■ **What you will do**
Set out exactly, line by line, the stretch of data below that begins at the line containing "Viewport: 615px width, 485px" and ends at the line containing "the .CSV file", with both ends kept.

■ **Records shown**
※

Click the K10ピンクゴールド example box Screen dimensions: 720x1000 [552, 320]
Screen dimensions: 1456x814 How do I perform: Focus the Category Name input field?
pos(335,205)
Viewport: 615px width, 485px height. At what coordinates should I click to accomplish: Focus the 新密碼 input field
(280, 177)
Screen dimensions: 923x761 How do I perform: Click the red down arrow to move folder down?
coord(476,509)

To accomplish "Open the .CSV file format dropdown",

※

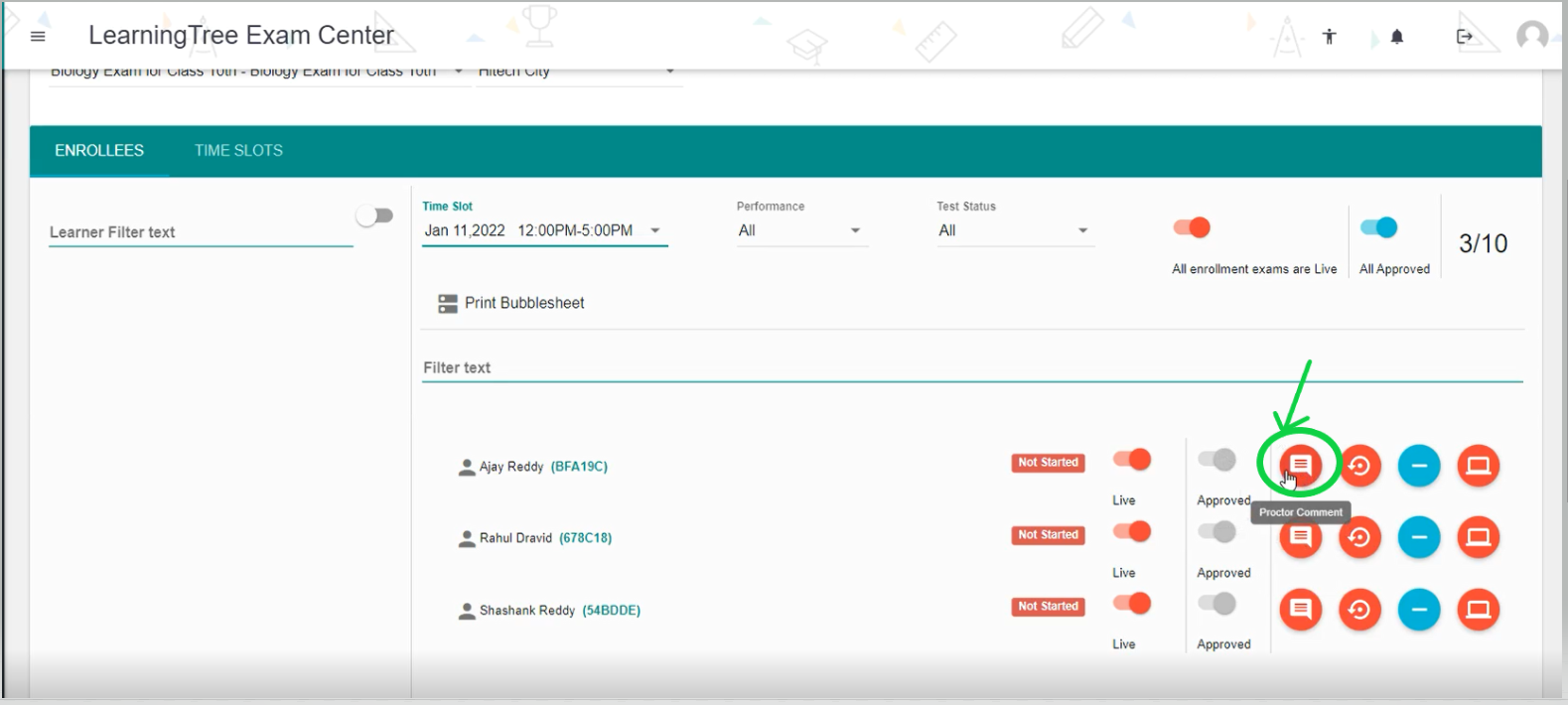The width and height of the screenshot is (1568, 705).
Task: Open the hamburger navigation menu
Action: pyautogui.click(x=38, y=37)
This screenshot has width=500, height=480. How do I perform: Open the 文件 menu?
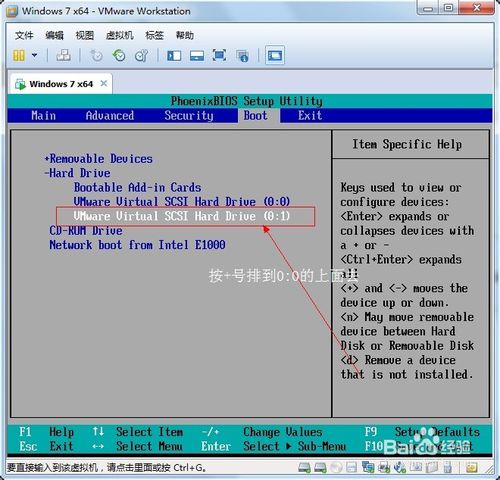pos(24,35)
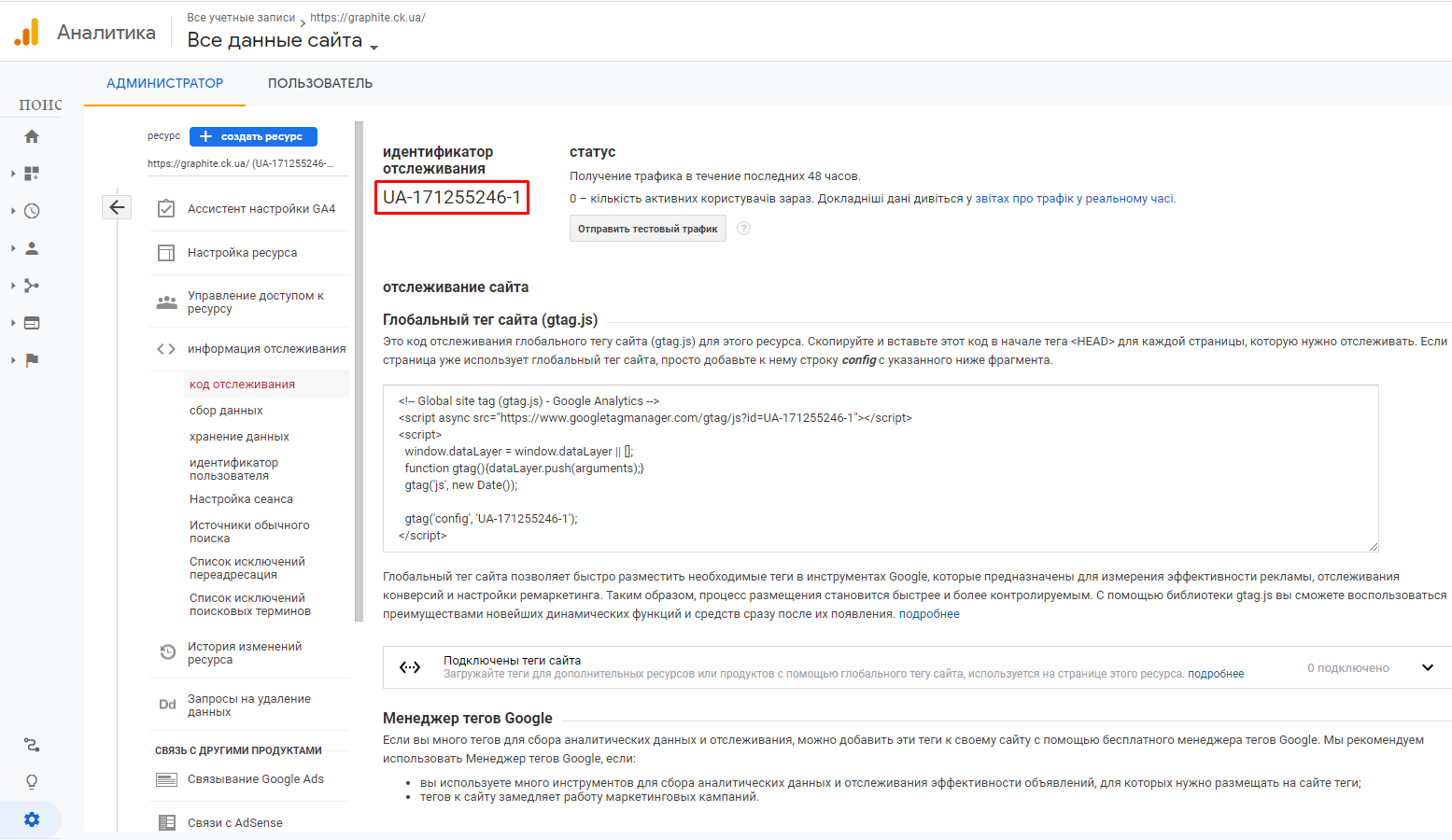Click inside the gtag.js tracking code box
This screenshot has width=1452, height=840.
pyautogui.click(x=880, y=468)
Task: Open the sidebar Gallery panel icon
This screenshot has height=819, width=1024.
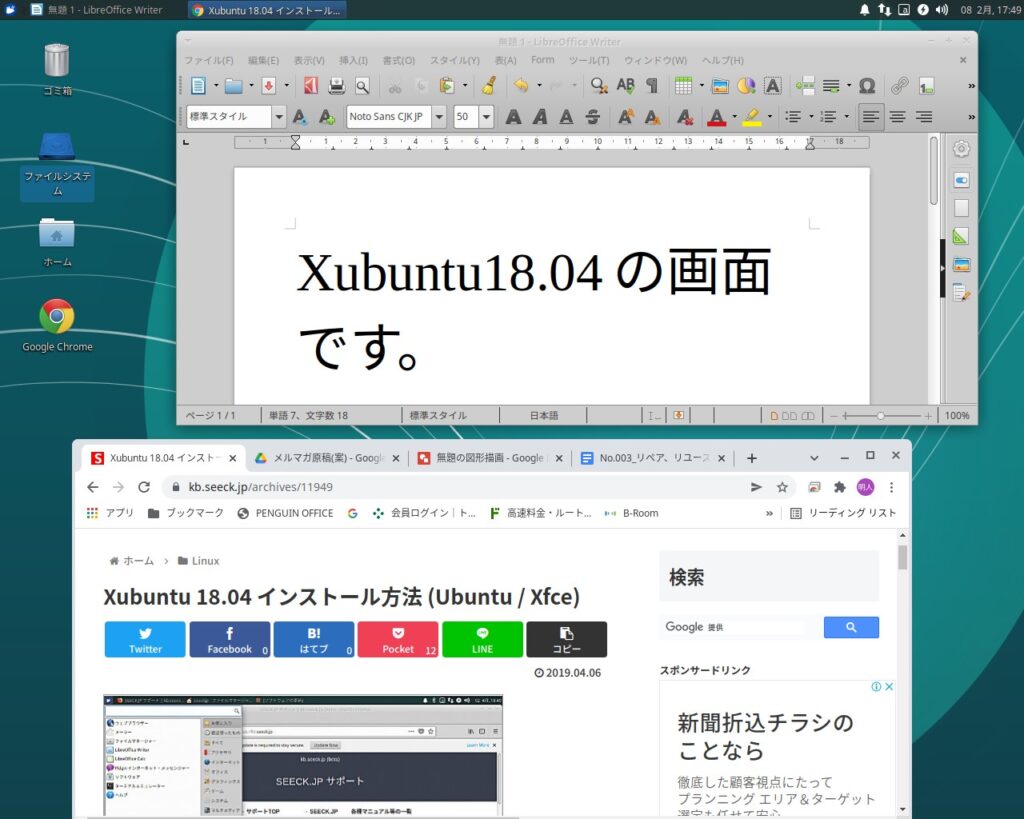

※

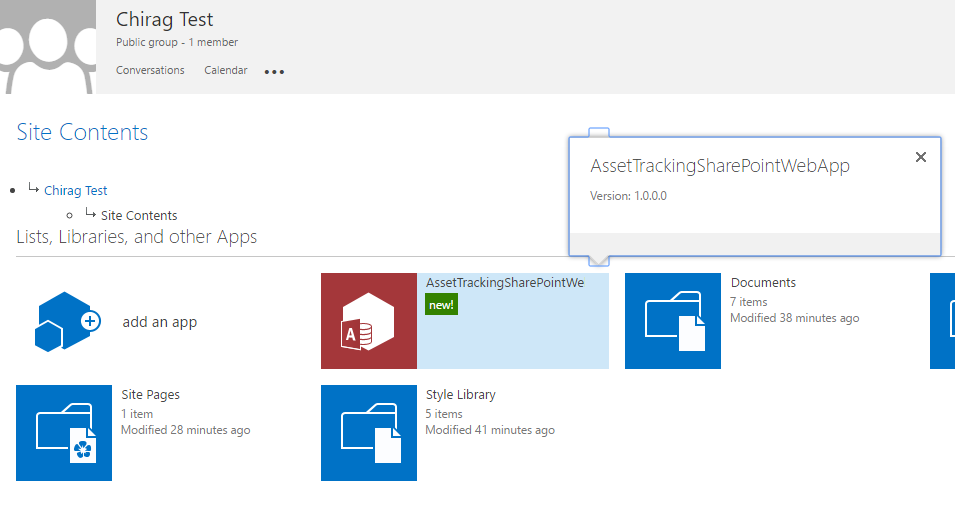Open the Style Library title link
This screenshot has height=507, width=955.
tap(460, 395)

※

■ **Reply**
Viewport: 615px width, 485px height. At what coordinates should I click to accomplish: Focus the 新密碼 input field
(280, 177)
Screen dimensions: 923x761 How do I perform: Click the red down arrow to move folder down?
coord(476,509)

To accomplish "Open the .CSV file format dropdown",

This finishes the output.